ECLI:NL:HR:2003:AF6599
Hoge Raad
- Cassatie
- W.J.M. Davids
- B.C. de Savornin Lohman
- E.J. Numann
- Rechtspraak.nl
Uitlevering van een persoon op verdenking van oplichting met grote bedragen
In deze zaak heeft de Hoge Raad op 6 mei 2003 uitspraak gedaan in een cassatieprocedure tegen een beschikking van de Rechtbank te Haarlem. De zaak betreft een verzoek tot uitlevering van een persoon aan het Koninkrijk Zweden, die wordt verdacht van 'aggravated fraud'. De opgeëiste persoon, geboren in Pakistan in 1951, was ten tijde van de aanzegging gedetineerd in de Penitentiaire Inrichting 'Midden Holland' te Haarlem. De Rechtbank had op 4 december 2002 de uitlevering toelaatbaar verklaard, maar de verdediging stelde dat de uitlevering niet toelaatbaar was vanwege het ontbreken van de dubbele strafbaarheid. De raadsman voerde aan dat het feit waarvoor uitlevering werd verzocht, oplichting onder verzwarende omstandigheden, in Nederland onbekend was.
De Hoge Raad oordeelde dat de Rechtbank terecht had geoordeeld dat de feiten waarvoor uitlevering werd gevraagd, naar Nederlands recht oplichting opleveren. De Hoge Raad concludeerde dat de feiten, zoals beschreven in het uitleveringsverzoek, strafbaar zijn volgens zowel het recht van de verzoekende staat als het Nederlandse recht. De verdediging had een onjuiste opvatting van het begrip dubbele strafbaarheid, aangezien het niet vereist is dat de feiten op dezelfde wijze gekwalificeerd worden in beide rechtsstelsels. De Hoge Raad verwierp het beroep en bevestigde de beslissing van de Rechtbank.
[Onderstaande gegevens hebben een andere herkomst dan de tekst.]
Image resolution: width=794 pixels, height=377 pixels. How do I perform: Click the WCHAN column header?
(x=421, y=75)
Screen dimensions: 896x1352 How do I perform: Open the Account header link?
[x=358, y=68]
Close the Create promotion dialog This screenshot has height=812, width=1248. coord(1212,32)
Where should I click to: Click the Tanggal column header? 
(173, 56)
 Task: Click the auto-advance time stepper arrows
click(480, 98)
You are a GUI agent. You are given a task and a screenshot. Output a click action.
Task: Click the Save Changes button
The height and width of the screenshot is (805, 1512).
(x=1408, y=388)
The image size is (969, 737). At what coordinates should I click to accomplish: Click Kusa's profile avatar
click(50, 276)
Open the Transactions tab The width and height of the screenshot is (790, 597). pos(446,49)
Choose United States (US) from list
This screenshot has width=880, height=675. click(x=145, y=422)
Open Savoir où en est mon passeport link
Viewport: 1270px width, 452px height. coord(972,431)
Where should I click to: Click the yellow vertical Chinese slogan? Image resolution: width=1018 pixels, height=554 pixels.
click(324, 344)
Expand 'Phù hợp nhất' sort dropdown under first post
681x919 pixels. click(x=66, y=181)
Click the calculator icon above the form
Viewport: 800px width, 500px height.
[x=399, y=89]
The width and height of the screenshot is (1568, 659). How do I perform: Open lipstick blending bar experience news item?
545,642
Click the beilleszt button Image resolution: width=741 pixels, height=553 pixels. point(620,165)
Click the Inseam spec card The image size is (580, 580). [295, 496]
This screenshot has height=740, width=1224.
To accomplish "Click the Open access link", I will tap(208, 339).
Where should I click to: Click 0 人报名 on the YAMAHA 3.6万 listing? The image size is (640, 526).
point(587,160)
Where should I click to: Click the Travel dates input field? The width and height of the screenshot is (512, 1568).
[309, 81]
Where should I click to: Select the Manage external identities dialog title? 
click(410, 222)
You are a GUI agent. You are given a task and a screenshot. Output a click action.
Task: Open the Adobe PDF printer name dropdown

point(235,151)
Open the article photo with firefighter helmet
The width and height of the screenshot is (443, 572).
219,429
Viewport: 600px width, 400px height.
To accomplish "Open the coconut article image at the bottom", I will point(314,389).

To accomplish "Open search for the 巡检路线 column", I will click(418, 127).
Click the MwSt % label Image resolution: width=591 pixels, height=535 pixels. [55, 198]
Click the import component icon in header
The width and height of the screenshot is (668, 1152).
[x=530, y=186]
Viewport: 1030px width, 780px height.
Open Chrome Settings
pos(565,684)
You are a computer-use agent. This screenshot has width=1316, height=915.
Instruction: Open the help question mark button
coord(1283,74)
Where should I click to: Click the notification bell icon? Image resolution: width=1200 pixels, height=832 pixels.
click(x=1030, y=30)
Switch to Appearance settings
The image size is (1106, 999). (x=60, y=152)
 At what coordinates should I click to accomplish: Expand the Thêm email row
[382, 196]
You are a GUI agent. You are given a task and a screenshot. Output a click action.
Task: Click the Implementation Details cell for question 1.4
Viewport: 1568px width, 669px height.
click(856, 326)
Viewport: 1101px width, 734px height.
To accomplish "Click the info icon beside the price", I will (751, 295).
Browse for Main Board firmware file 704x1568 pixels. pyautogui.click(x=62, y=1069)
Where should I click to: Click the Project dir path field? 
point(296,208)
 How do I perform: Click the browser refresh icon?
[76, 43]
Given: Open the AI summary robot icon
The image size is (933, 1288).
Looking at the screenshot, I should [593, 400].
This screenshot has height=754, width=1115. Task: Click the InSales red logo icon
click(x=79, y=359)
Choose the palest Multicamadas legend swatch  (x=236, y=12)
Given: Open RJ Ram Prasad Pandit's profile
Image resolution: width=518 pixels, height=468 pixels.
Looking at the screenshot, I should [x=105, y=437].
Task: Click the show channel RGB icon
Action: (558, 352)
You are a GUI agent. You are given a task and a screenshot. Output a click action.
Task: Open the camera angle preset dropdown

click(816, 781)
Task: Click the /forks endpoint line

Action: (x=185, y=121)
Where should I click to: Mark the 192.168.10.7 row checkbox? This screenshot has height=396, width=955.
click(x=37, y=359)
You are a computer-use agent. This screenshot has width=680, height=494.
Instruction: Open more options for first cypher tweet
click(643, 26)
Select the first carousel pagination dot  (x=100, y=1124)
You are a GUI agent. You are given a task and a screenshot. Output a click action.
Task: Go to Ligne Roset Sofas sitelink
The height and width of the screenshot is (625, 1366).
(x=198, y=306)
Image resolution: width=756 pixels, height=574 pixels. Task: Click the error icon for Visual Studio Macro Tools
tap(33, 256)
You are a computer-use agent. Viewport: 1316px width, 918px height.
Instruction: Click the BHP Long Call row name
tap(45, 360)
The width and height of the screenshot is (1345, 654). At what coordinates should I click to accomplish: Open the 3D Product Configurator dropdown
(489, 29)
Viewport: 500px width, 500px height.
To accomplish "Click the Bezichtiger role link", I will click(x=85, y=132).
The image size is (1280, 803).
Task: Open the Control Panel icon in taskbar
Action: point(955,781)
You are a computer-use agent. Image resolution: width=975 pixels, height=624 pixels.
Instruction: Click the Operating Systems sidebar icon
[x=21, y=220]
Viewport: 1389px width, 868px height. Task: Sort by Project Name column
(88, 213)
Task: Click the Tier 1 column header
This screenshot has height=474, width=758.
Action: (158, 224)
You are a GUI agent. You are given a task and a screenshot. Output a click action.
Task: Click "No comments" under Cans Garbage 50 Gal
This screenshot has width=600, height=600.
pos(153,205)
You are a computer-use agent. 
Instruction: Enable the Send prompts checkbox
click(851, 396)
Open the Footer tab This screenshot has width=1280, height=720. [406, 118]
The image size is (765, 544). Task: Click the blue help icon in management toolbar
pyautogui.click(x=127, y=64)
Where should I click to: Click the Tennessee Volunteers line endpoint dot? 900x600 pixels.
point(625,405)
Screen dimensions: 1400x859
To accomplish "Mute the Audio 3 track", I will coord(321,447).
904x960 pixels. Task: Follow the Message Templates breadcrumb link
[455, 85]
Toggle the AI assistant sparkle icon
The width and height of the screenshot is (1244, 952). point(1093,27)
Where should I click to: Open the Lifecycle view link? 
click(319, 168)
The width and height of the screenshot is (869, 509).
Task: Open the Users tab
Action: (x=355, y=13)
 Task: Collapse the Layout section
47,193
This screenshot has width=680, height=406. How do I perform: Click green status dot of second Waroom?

De uitspraak van de Hoge Raad benadrukt het belang van de dubbele strafbaarheid in uitleveringszaken en bevestigt dat de feiten die aan de uitlevering ten grondslag liggen, ook onder de Nederlandse wetgeving strafbaar zijn. Dit arrest is van belang voor de rechtspraktijk met betrekking tot uitlevering en de beoordeling van de strafbaarheid van feiten in internationale context.